From train tracks to Beverly Hills galleries and the intrigue of street art
Martin became intrigued by graffiti and street art while she was still living in Indiana in the 90s. “I lived right across the street from the train tracks. The trains from Chicago and Detroit would be coming down all the time and I would literally be stuck waiting for the train to go by and have all this art coming past me and it was so frickin’ amazing! I became very fascinated with that. And then when I moved to LA my husband and I lived at Sunset and La Brea and we were surrounded by it. So even though I was working for a publisher, and then after that, working as a gallery director in Beverly Hills, I was surrounded by all this…and I knew that's where I wanted to be.
“Since I had been trained by Edward, who was a publisher, publishing was always very interesting to me, because printing makes art even more accessible to the general public.

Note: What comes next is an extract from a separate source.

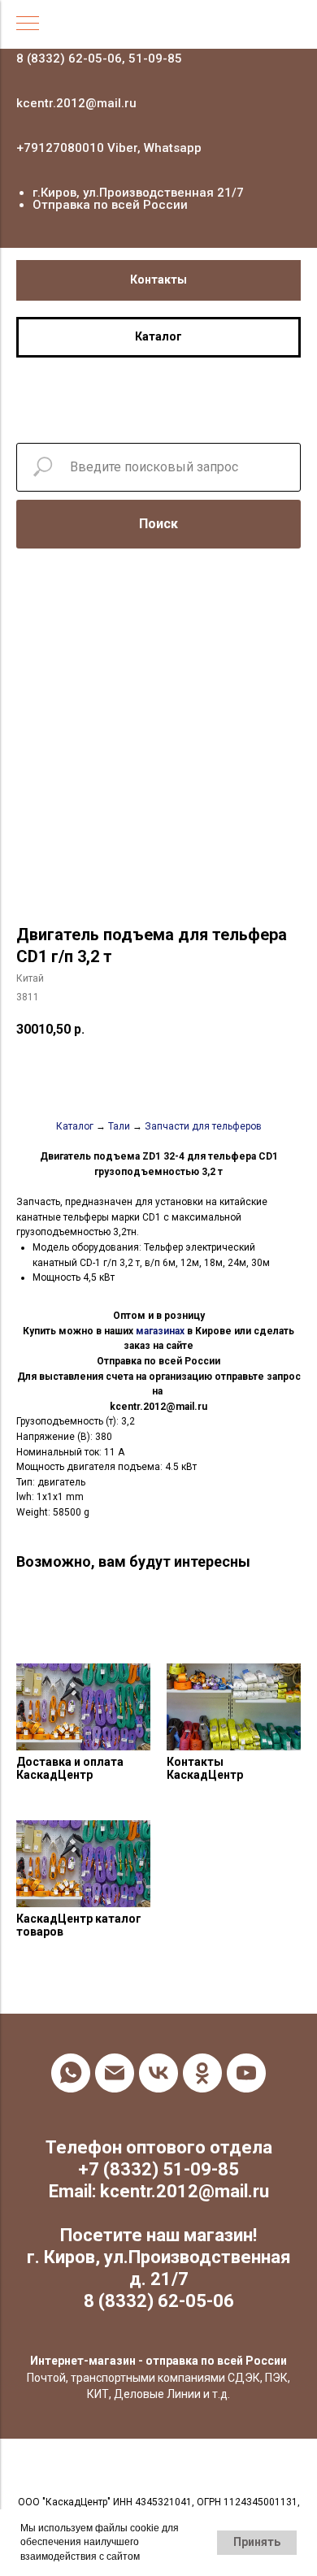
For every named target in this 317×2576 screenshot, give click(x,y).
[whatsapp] (70, 2072)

Instead of having to buy an original painting, people can buy a print for a couple of hundred dollars. And then I've also always been very much into the environment and then out comes this paper that's made of 100% recycled sugarcane. And that was it. It all came together. Sugar press was launched on Earth Day in 2016.”
When asked what she would say to critics who argue that mass printing dilutes the market, Martin is quick to answer. “I say that that is not true for multiple reasons. First, it drives income for the artists and allows them to reach a larger audience. Because again, not everyone can afford an original painting, and artists, even if they’re struggling, don't want to sell paintings for forty or fifty dollars. You need to pay yourself a living wage. Doing a limited edition run allows artists to make some extra money off that painting. So – all well for the artists. And as far as diluting the market…actually there are collectors out there who will be extremely particular if they bought an original and they'll say you know, ‘I don't want you to do prints of this’ but that's really just a particular collector’s opinion and either being difficult or not really understanding the art market. I dealt with things like Picasso and Chagall and Dali, and what I learned working with Christie's and Sotheby's, is the most important paintings are the ones that get chosen. Prints generally drive up the price of that original.”
What keeps her up at night?
“The thing that keeps me up at night? Are people going to show up to my shows? You know, the night before the show, checking Eventbrite, though obviously that's hugely different now (with COVID). And I have no idea when that's going to change. It does seem that having people who are at home and don't have a lot to do, that online sales have been doing very well. But we have no real clue when shows are gonna happen.
“Pre-COVID, one of the biggest challenges and something I spend a lot of time helping our artists with, is the legal issues. When is a deal a good deal? The contracts that these artists get sent to them is just insane. They get a 10-page contract to do a pair of socks and have to figure out if that's a good deal or not. So I spend a lot of time helping our artists with that.”
To put art out into the world and then try to protect it, Martin says it has become the “Wild, Wild West. With social media as big as it is, and even huge companies thinking that they can just grab a photo off the internet and use it in their advertising campaign. That whole situation is maddening.”
The most important message for art collectors and artists…
“Follow your instinct. For artists, paint what you think is good. For collectors, buy what you think is good. Don't try to follow the rules of what the trends are, because ultimately, you want to end up with [art] you're happy with.”